On a single core CPU, each process runs in the OS, and the CPU jumps around from one process to another to best utilize itself. A process can have many threads, in which cas
Cores (or CPUs) are the physical elements of your computer that execute code. Usually, each core has all necessary elements to perform computations, register files, interrupt lines etc.
Most operating systems represent applications as processes. This means that the application has its own address space (== view of memory), where the OS makes sure that this view and its content are isolated from other applications.
A process consists of one or more threads, which carry out the real work of an application by executing machine code on a CPU. The operating system determines, which thread executes on which CPU (by using clever heuristics to improve load balance, energy consumption etc.). If your application consists only of a single thread, then your whole multi-CPU-system won't help you much as it will still only use one CPU for your application. (However, overall performance may still improve as the OS will run other applications on the other CPUs so they don't intermingle with the first one).
Now to your specific questions:
1) The OS usually allows you to at least give hints about on which core you want to execute certain threads. What OpenMP does is to generate code that spawns a certain amount of threads to distribute shared computational work from loops of your program in multiple threads. It can use the OS's hint mechanism (see: thread affinity) to do so. However, OpenMP applications will still run concurrently to others and thus the OS is free to interrupt one of the threads and schedule other (potentially unrelated) work on a CPU. In reality, there are many different scheduling schemes you might want to apply depending on your situation, but this is highly specific and most of the time you should be able to trust your OS doing the right thing for you.
2) Even if you are running a single-threaded application on a multi-core CPU, you notice other CPUs doing work as well. This comes a) from the OS doing its job in the meantime and b) from the fact that your application is never running alone -- each running system consists of a whole bunch of concurrently executing tasks. Check Windows' task manager (or ps/top on Linux) to check what is running.
Note also that the OS doesn't much care which process the threads are from. It will usually schedule threads to processors / cores regardless of which process the thread is from. This could lead to four threads from one process running at the same time, as easily as one thread from four processes running at the same time.
Yes, threads and processes can run concurrently on multi-core CPUs, so this works as you describe (regardless of how you create those threads and processes, OpenMP or otherwise). A single process or thread only runs on a single core at a time. If there are more threads requesting CPU time than available cores (generally the case), the operating system scheduler will move threads on and off cores as needed.
The reason why single-threaded processes run on more than one CPU or core is related to your operating system, and not specifically any feature of the hardware. Some operating systems have no sense of "thread affinity" - they don't care what processor a thread is running on - so when time comes to re-evaluate what resources are being used (several times a second, at least), they'll move a thread/process from one core/CPU to another. Other than causing cache misses, this generally doesn't affect the performance of your process.

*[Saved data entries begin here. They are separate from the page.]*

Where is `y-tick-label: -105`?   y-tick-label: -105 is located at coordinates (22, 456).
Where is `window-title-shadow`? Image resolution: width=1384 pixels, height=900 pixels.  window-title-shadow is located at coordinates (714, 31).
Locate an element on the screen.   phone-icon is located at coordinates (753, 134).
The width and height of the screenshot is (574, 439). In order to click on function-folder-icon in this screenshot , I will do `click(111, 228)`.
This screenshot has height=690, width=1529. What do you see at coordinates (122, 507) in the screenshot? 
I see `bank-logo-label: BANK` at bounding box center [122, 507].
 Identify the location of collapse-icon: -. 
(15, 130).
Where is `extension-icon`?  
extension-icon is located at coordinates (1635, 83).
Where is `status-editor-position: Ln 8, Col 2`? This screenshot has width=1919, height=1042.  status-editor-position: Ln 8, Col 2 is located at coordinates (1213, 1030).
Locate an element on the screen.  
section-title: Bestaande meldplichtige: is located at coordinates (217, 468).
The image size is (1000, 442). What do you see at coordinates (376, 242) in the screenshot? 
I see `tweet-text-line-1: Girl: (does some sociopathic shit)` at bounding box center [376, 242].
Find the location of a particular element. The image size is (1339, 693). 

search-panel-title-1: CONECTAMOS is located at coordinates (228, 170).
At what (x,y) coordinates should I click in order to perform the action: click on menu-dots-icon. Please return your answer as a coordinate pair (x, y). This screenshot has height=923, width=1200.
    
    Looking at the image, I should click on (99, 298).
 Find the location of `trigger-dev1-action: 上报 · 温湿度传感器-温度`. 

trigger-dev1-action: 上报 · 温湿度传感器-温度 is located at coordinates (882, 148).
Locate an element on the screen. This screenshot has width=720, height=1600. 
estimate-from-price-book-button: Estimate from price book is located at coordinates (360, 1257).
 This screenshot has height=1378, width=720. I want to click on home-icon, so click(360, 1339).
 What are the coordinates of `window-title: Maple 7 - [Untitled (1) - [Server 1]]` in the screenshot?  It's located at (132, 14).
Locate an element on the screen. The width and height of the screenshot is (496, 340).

If there is one thread application which has say 10 threads, initially it will start on the same CPU/core.over a period of time the multiple threads will be distributed to other cores/cpus due to the load balancer in Linux. If there are multiple such thread applications are there,I think all the application threads mostly run on the same core/cpu as the locals/globals of the threads are readily available in l1/l2 cache of the core in which they were running.Moving them out of the core is time consuming than their execution time.If the threads need be run in a different core.I think one has to supply the affinity info to the thread.
@BjoernD, you mentioned that..
.. If your application consists only of a single thread, then your whole multi-CPU-system won't help you much as it will still only use one CPU for your application...
I think even if its a single threaded application, that application thread may be executed on different cores during its lifetime. On each preemption and later assignment to a CPU, a different core may get assigned to that thread.